Maya Angelou once said, “When we know better, we do better.” Through years of training future social workers at the university level, running a group practice and launching a continuing education curriculum, I’ve come to a disturbing realization:
Our therapists don’t have ample opportunity to know better, so they can’t do better for their clients.
In talking about the mental health crisis, we frequently focus on access to care, insurance coverage, and reducing stigma. But a critical issue too often overlooked is that many mental health professionals lack the ongoing training they need to provide effective, modern care. The problem is twofold; continuing education requirements are too little, and quality courses are few and far between.
This harms both therapists and the clients who trust them with their well-being.
While continuing education is mandatory for mental health professionals, requirements are inadequate.
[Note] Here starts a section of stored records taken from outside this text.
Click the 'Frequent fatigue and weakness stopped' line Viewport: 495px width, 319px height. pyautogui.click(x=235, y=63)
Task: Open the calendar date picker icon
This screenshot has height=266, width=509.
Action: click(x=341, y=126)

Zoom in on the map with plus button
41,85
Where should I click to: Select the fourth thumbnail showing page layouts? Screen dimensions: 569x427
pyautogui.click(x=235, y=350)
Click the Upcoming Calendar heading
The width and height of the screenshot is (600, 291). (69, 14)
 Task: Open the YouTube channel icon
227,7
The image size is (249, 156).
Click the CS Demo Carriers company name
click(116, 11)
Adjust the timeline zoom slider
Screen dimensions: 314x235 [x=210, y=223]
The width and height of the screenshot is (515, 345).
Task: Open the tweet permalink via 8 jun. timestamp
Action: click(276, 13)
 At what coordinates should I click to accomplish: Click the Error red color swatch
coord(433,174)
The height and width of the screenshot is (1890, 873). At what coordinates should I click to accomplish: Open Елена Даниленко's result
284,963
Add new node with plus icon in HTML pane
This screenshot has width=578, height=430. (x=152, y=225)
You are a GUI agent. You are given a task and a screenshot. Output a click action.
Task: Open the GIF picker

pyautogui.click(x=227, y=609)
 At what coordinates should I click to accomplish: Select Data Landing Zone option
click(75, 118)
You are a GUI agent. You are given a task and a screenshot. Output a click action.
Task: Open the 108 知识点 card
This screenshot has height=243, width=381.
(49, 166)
In Kentucky, the Board of Licensed Professional Counselors requires only 10 hours of continuing education annually, simply not enough time to dedicate to professional development.
The mental health system is suffering
Additionally, too many available courses are, quite frankly, laughable. I see trainings recycle decades-old content while ignoring current research and failing to address the challenges therapists face today. Our field is evolving rapidly, with new research emerging and cultural dynamics shifting, yet many continuing education platforms refuse to adapt. Plus, the rare quality training programs are often prohibitively expensive, inhibiting too many practitioners from accessing the best education.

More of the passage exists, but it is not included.